Agnese: «Quello che perdiamo con la didattica a distanza» – La Voce e il Tempo

Scuola e didattica a distanza. Di seguito la testimonianza di Agnese, una studentessa maturanda del liceo salesiano Valsalice riportata su la Voce e il Tempo.

Agnese: «Quello che perdiamo con la didattica a distanza»
Scuola e pandemia – Abbiamo chiesto ad una maturanda del liceo salesiano Valsalice di Torino di scrivere come si vive l’ultimo anno delle superiori «a distanza»

(Di Redazione – 12 Marzo 2021)

Se mi chiedessero: «Agnese, preferisci la sveglia alle 6 e la corsa per non perdere il pullman oppure accendere la web-camera del tuo computer e sederti al tavolo della tua camera, ancora in sonno veglia?», probabilmente risponderei d’istinto: la seconda opzione. Ma la verità è che, per quanto sia bello passare dall’essere ancora in pigiama all’essere «già» in pigiama, la didattica a distanza è solo un’eco lontano della vera scuola.

A parer mio, la nuova modalità non ha nulla a che vedere con la scuola tradizionale. Mi spiego: la scuola è la chiacchierata con la compagna mentre aspetti l’apertura delle classi; è lo sguardo che si incrocia per le scale; è la battuta che provoca la risata; è il volto turbato prima dell’interrogazione; è il «face to face» col professore; è l’attesa della campanella; è il mettersi ogni secondo in discussione. Insomma, la scuola è relazione, apprendimento, gioia, tristezza, crescita personale… è vita!

Al contrario, la lezione da remoto diviene un mero meccanismo di ascolto – prendo appunti – capisco – ripeto. E tu sei quel quadretto a piè di schermata, solo, stereotipato e un po’ fragile, con le tue angosce e le tue felicità che non puoi condividere; con tanti desideri, tanti aneliti, tante parole, tanti perché e tanti come, che pian piano rinchiudi in te stesso e divengono calore di fiamma lontana.

Non si può dunque paragonare il vivere della scuola col vivacchiare della didattica a distanza, la lezione in presenza con quella da remoto, l’immensità con la limitatezza. Dico questo e ne sono convinta, perché arrivati in quinta liceo sembra un lontano ricordo la scuola ordinaria, tra i banchi, senza mascherine, con i professori e i volti «nudi» dei compagni.

Ma «di necessità, virtù» dicevo all’inizio, e, da maturanda ringrazio sia di esser riuscita a fare la maggior parte dei miei anni di liceo nella normalità, sia per lo sforzo cercato per creare una modalità che non disperdesse nel nulla gli anni passati.

Nessuna luce in fondo al tunnel?
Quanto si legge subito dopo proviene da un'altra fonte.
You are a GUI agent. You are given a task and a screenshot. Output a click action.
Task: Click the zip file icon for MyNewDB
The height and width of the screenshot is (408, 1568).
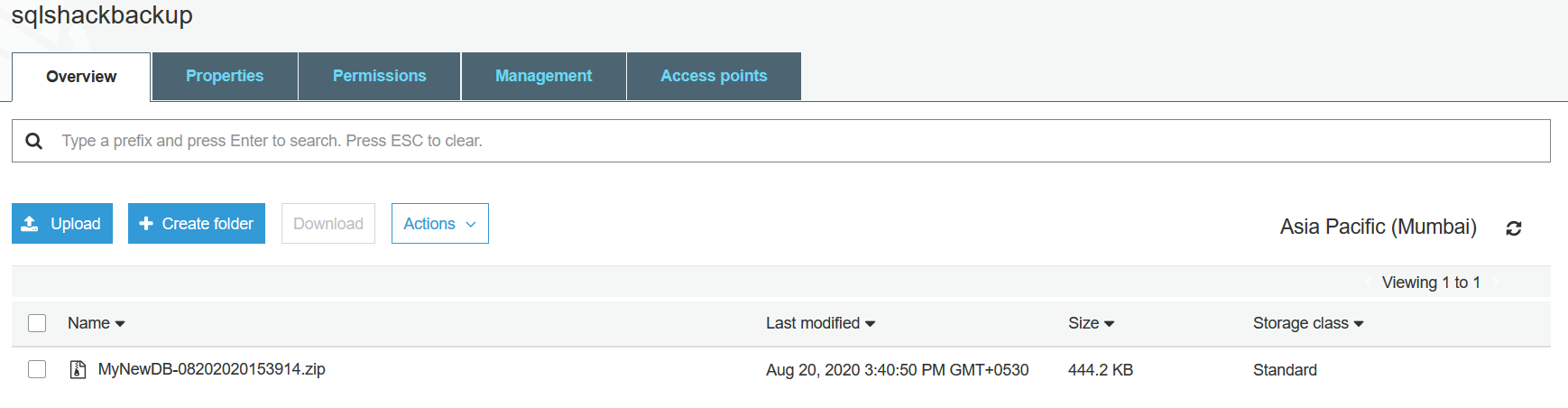(x=78, y=369)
Beh, sì: la maturità. Infatti, se pur l’incertezza sia stata la linea guida di questi ultimi mesi, sembra che, in questa situazione, proprio la maturità sia l’unica piacevole certezza. Innanzitutto, perché la prova finale promuove la messa in gioco del candidato, che dà voce di sé con una relazione iniziale personale. Quindi i professori valutano le capacità acquisite e perfezionate negli anni, e non solo negli ultimi cinquanta minuti. Inoltre, l’assenza di scritti è sicuramente un ulteriore aspetto positivo, in quanto limita l’incognita e riconosce il cammino senza racchiudere l’individuo in base all’andamento della prova stessa.

Infine, la bellezza di avere, probabilmente, gli stessi professori (con cui il rapporto è divenuto un vero legame), in un momento così importante della propria vita e che per sempre sarà ricordato, è un vero e proprio onore.

Dunque, a questo punto posso dire che preferirei mille volte sentire il suono della sveglia quasi all’alba e vedere dal pullman appena preso per un fiato, la città che lentamente si sveglia mentre vado a scuola.